**CHALLENGE**
Rewrite the entries below so that every instance of "At what coordinates should I click to accomplish" becomes "Where should I click to accomplish", with everything else left unchanged.

**** THE INPUT ****

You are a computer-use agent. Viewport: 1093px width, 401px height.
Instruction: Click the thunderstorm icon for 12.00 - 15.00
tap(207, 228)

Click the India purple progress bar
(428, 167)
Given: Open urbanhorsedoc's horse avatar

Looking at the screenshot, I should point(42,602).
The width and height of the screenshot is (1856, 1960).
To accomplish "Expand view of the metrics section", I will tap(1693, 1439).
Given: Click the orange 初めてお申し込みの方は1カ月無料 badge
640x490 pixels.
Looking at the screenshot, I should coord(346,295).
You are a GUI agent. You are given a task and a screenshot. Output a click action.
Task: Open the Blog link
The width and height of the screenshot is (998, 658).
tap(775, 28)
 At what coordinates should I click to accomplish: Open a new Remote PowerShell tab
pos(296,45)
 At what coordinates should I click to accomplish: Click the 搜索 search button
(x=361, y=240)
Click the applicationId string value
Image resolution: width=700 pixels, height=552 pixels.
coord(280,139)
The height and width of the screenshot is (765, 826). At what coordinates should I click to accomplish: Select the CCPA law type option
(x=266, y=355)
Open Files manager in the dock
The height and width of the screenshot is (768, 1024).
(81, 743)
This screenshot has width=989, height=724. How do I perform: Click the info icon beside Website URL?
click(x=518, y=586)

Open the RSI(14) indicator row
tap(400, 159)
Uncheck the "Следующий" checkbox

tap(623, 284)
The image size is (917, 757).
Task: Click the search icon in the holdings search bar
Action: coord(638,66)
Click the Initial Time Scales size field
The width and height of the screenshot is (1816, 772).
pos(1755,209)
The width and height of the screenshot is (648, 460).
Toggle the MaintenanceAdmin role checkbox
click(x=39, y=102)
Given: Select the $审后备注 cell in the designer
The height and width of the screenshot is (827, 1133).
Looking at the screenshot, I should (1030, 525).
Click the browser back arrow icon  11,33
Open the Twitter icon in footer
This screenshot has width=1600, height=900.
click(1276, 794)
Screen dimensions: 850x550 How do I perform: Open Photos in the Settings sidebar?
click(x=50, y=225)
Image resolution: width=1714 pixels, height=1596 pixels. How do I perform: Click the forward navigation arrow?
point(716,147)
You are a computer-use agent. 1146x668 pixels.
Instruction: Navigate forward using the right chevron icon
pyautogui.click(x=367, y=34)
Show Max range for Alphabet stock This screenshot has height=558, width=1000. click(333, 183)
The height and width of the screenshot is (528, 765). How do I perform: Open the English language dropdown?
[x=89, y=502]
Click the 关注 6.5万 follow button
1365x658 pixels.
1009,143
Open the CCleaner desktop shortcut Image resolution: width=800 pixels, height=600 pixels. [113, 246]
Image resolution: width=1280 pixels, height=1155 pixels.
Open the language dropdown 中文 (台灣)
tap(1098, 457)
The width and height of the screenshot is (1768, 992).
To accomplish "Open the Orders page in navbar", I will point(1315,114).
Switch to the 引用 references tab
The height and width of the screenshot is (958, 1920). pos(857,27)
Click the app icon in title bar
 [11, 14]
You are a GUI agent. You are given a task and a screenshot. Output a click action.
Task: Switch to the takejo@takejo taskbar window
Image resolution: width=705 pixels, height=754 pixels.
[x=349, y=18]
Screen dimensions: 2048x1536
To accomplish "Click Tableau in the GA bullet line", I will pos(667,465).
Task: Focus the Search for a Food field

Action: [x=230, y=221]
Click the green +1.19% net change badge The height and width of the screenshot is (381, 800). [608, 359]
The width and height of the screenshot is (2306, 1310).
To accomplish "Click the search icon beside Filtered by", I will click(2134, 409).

****

**SOLUTION**
You are a computer-use agent. Viewport: 1093px width, 401px height.
Instruction: Click the thunderstorm icon for 12.00 - 15.00
tap(207, 228)

Click the India purple progress bar
(428, 167)
Given: Open urbanhorsedoc's horse avatar

Looking at the screenshot, I should point(42,602).
The width and height of the screenshot is (1856, 1960).
To accomplish "Expand view of the metrics section", I will tap(1693, 1439).
Given: Click the orange 初めてお申し込みの方は1カ月無料 badge
640x490 pixels.
Looking at the screenshot, I should coord(346,295).
You are a GUI agent. You are given a task and a screenshot. Output a click action.
Task: Open the Blog link
The width and height of the screenshot is (998, 658).
tap(775, 28)
 Where should I click to accomplish: Open a new Remote PowerShell tab
pos(296,45)
 Where should I click to accomplish: Click the 搜索 search button
(x=361, y=240)
Click the applicationId string value
Image resolution: width=700 pixels, height=552 pixels.
coord(280,139)
The height and width of the screenshot is (765, 826). Where should I click to accomplish: Select the CCPA law type option
(x=266, y=355)
Open Files manager in the dock
The height and width of the screenshot is (768, 1024).
(81, 743)
This screenshot has width=989, height=724. How do I perform: Click the info icon beside Website URL?
click(x=518, y=586)

Open the RSI(14) indicator row
tap(400, 159)
Uncheck the "Следующий" checkbox

tap(623, 284)
The image size is (917, 757).
Task: Click the search icon in the holdings search bar
Action: coord(638,66)
Click the Initial Time Scales size field
The width and height of the screenshot is (1816, 772).
pos(1755,209)
The width and height of the screenshot is (648, 460).
Toggle the MaintenanceAdmin role checkbox
click(x=39, y=102)
Given: Select the $审后备注 cell in the designer
The height and width of the screenshot is (827, 1133).
Looking at the screenshot, I should (1030, 525).
Click the browser back arrow icon  11,33
Open the Twitter icon in footer
This screenshot has width=1600, height=900.
click(1276, 794)
Screen dimensions: 850x550 How do I perform: Open Photos in the Settings sidebar?
click(x=50, y=225)
Image resolution: width=1714 pixels, height=1596 pixels. How do I perform: Click the forward navigation arrow?
point(716,147)
You are a computer-use agent. 1146x668 pixels.
Instruction: Navigate forward using the right chevron icon
pyautogui.click(x=367, y=34)
Show Max range for Alphabet stock This screenshot has height=558, width=1000. click(333, 183)
The height and width of the screenshot is (528, 765). How do I perform: Open the English language dropdown?
[x=89, y=502]
Click the 关注 6.5万 follow button
1365x658 pixels.
1009,143
Open the CCleaner desktop shortcut Image resolution: width=800 pixels, height=600 pixels. [113, 246]
Image resolution: width=1280 pixels, height=1155 pixels.
Open the language dropdown 中文 (台灣)
tap(1098, 457)
The width and height of the screenshot is (1768, 992).
To accomplish "Open the Orders page in navbar", I will point(1315,114).
Switch to the 引用 references tab
The height and width of the screenshot is (958, 1920). pos(857,27)
Click the app icon in title bar
 [11, 14]
You are a GUI agent. You are given a task and a screenshot. Output a click action.
Task: Switch to the takejo@takejo taskbar window
Image resolution: width=705 pixels, height=754 pixels.
[x=349, y=18]
Screen dimensions: 2048x1536
To accomplish "Click Tableau in the GA bullet line", I will pos(667,465).
Task: Focus the Search for a Food field

Action: [x=230, y=221]
Click the green +1.19% net change badge The height and width of the screenshot is (381, 800). [608, 359]
The width and height of the screenshot is (2306, 1310).
To accomplish "Click the search icon beside Filtered by", I will click(2134, 409).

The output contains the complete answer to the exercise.